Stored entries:
* * *

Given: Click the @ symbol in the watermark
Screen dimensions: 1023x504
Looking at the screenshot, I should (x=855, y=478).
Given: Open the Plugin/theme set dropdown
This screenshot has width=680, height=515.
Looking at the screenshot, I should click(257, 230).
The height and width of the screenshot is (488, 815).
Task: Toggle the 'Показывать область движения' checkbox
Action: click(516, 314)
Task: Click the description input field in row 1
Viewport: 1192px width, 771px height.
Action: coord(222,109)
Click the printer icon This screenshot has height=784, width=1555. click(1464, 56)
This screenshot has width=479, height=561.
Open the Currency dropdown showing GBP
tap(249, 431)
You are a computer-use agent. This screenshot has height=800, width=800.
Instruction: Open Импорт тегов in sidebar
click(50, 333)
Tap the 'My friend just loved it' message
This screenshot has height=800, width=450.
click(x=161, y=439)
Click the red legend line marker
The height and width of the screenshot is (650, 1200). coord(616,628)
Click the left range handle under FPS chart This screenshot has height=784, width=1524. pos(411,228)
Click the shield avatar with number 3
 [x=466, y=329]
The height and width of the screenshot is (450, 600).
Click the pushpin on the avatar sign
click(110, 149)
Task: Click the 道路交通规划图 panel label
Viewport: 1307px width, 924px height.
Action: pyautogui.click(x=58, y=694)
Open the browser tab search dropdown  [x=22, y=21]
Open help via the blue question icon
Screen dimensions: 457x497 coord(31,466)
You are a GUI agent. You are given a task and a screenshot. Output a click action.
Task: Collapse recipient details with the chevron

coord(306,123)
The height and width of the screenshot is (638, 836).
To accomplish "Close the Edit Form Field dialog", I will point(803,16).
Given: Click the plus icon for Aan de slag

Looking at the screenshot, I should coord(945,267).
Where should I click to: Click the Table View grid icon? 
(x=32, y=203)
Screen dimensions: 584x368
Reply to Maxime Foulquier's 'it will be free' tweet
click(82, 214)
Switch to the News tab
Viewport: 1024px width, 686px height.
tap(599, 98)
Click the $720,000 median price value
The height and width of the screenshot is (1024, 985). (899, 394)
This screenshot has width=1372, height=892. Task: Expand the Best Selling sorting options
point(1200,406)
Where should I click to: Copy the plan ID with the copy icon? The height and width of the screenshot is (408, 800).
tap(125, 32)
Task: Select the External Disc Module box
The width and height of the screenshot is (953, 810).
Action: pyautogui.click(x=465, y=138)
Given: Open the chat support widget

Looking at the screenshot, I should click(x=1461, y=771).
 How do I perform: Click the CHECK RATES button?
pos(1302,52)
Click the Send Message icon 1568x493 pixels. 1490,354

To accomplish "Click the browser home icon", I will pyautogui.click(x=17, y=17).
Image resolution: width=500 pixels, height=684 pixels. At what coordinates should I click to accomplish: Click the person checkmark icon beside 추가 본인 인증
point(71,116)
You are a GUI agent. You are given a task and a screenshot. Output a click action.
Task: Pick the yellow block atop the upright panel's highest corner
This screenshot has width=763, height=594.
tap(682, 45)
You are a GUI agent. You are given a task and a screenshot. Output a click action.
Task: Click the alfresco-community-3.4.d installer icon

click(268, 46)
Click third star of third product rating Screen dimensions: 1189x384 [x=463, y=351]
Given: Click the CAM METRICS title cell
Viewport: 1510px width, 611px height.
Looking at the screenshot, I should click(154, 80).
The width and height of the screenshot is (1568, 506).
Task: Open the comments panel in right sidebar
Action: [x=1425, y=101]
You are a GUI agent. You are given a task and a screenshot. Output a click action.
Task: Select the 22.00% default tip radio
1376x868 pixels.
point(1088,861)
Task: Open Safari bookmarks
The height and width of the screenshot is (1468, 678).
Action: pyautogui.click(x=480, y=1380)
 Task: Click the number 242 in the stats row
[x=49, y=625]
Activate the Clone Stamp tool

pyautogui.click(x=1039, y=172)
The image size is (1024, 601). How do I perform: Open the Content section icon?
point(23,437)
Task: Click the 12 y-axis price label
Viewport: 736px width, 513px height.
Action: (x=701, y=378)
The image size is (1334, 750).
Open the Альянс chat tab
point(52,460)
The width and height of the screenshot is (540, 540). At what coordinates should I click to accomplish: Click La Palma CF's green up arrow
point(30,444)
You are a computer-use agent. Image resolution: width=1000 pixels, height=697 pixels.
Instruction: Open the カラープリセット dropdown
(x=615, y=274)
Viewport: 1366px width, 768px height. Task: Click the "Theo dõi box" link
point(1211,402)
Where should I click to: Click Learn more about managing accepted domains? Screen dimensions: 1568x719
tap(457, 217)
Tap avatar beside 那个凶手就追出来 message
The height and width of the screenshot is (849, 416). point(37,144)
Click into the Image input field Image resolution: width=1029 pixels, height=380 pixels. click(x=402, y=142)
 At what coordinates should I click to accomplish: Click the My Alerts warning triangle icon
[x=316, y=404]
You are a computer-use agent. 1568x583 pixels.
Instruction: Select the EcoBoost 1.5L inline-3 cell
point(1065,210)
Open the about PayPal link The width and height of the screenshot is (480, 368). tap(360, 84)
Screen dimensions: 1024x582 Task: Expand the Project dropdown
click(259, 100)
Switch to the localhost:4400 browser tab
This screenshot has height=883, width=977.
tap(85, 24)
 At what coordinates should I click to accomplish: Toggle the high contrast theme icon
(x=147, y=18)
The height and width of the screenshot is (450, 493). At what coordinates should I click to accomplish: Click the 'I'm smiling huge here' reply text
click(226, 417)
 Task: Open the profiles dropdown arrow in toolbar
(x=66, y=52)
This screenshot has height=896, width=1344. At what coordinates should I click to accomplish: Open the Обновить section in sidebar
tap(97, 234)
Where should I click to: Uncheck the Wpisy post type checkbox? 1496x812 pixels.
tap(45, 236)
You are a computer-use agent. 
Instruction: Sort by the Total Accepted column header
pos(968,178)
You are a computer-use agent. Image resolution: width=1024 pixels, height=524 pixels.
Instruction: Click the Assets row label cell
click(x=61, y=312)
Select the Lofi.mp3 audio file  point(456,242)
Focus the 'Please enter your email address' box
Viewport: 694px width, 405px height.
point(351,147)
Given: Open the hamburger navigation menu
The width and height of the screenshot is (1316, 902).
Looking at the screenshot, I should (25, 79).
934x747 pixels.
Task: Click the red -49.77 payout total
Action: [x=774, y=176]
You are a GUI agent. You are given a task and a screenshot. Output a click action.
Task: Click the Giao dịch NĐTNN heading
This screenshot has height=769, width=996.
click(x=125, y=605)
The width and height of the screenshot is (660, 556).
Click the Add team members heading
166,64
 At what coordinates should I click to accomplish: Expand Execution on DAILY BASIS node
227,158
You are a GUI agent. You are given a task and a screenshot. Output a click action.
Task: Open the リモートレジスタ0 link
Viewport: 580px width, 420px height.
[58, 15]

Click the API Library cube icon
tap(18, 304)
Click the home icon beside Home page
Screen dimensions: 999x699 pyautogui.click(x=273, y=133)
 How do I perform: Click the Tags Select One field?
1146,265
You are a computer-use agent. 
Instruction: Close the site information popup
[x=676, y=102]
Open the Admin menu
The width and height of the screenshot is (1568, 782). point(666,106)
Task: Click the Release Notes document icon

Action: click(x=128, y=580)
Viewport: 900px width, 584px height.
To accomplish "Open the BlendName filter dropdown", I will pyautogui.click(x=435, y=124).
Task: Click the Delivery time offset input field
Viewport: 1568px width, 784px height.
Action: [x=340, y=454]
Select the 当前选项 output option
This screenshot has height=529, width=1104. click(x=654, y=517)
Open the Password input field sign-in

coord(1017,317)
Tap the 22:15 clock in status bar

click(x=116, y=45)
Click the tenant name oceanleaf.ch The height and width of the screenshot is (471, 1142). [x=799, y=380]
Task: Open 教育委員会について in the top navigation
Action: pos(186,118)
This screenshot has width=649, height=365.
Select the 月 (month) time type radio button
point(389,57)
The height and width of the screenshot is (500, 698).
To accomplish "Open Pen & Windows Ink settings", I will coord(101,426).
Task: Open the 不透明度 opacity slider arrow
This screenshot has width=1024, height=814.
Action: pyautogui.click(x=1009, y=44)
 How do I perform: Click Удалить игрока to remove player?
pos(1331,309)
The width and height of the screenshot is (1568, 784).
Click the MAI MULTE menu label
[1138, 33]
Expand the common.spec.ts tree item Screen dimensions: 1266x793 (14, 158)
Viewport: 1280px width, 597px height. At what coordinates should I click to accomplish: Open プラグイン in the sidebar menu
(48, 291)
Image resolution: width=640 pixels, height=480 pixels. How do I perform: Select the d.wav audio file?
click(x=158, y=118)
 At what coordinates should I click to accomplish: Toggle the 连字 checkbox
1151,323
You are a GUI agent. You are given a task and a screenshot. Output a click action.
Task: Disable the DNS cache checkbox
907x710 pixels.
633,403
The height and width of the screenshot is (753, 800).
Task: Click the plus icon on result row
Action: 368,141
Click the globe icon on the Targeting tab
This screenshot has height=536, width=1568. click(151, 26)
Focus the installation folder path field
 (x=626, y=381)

* * *

THE TASK => Return each line of the entries above that contains the string "time".

EXERCISE RESPONSE =>
Task: Click the Delivery time offset input field
Select the 月 (month) time type radio button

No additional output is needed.